= Crystalline coatings =

Crystalline coatings (or crystalline mirrors) are a type of thin-film optical interference coating that is made by merging monocrystalline multilayers deposited via processes such as molecular-beam epitaxy (MBE) and metalorganic vapour-phase epitaxy (MOVPE) with microfabrication techniques including direct bonding and selective etching. In this technique heterostructures such as gallium arsenide / aluminum gallium arsenide (GaAs/AlGaAs) distributed Bragg reflectors (DBRs) are grown and then transferred to polished optical surfaces, resulting in high-performance single-crystal optical coatings on arbitrary, including curved, substrates. As of 2024 the maximum diameter achievable is 20 cm, limited by commercially available GaAs wafers. The tightest curvature demonstrated for such coatings is 5 cm.
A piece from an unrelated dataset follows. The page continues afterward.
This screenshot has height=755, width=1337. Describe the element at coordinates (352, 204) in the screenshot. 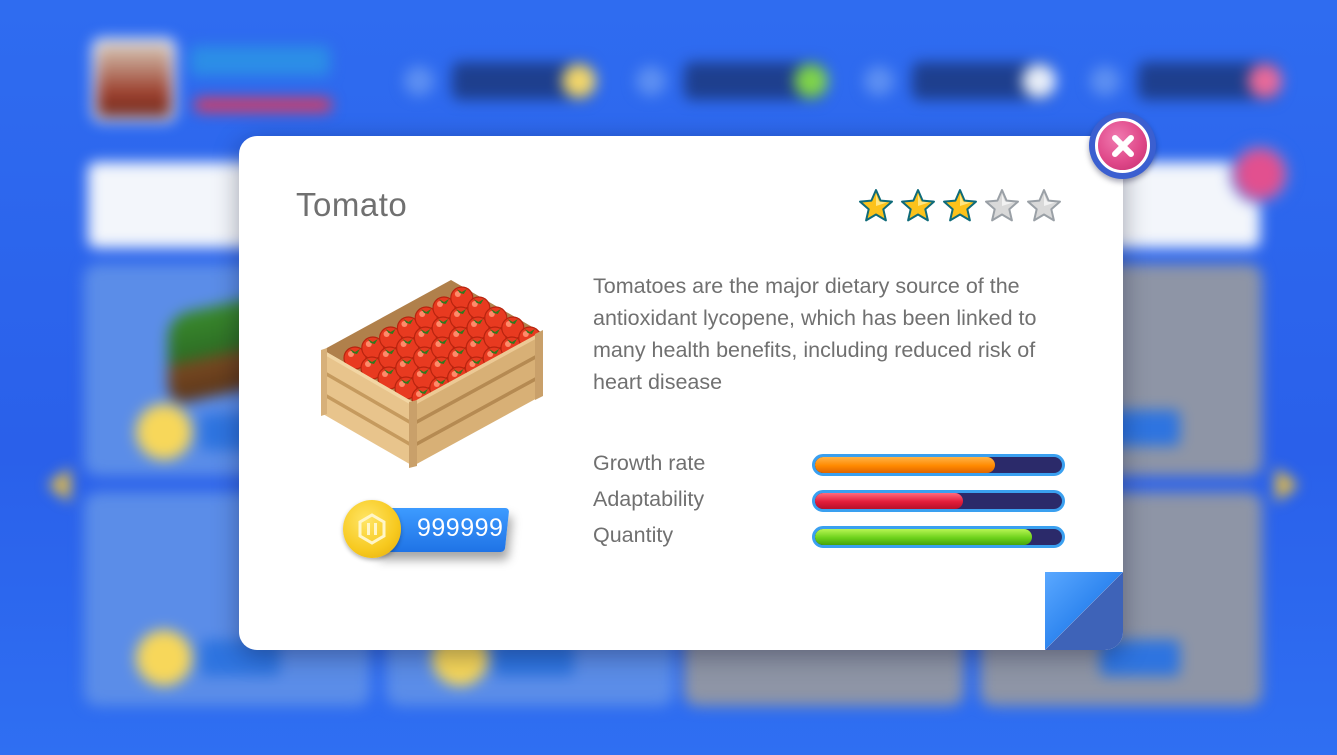

I see `item-title: Tomato` at that location.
The substrate-transferred crystalline coating process was developed in 2013 by Garrett Cole and colleagues at the Institute for Quantum Optics and Quantum Information at the Austrian Academy of Sciences and the University of Vienna. With additional refinement, the technique became capable of generating high-reflectivity mirrors with optical losses on par with the best ion-beam-sputtered coatings, with optical absorption in the 1000–2000 nm spectral range demonstrated to be < 1 part-per-million (ppm) and optical scatter < 3 ppm in the best optics. Additional advantages of these coatings include:

1. Significantly reduced elastic losses (at least a factor of 10 over typical amorphous interference coatings) resulting in minimal thermal noise, enabling ultrastable interferometers for optical atomic clocks and gravitational-wave detectors such as LIGO.
2. The realization of ppm-levels of optical losses (absorption + scatter) in the mid-infrared spectral region demonstrating enhancement cavities for cavity ring-down spectrometers with a finesse > 400 000 at wavelengths to ~4500 nm.
3. High thermal conductivity, over 20 times higher than typical metal-oxide based coatings, making crystalline coatings promising for high-power continuous wave (CW) and quasi-CW lasers, with a CW damage threshold of 75 MW/cm^{2} demonstrated in a deformable mirror device at 1064 nm.

Owing to the low Brownian noise of crystalline coatings, when implemented in optical reference cavities, these mirrors enable laser systems with record-low levels of instability . This technology has also led to a number of advancements in quantum-limited interferometry, with crystalline mirrors being instrumental in efforts relevant to macroscopic quantum phenomena and enabling the demonstration of ponderomotive squeezing at room temperature, the broadband reduction of quantum radiation pressure noise via squeezed light injection, and the room temperature measurement of quantum back action in the audio band.

Garrett Cole and Markus Aspelmeyer founded Crystalline Mirror Solutions in 2013 to commercialize the technology. They were awarded second prize from the Berthold Leibinger Innovationspreis in 2016. The company was acquired by Thorlabs in December 2019 and rebranded as Thorlabs Crystalline Solutions.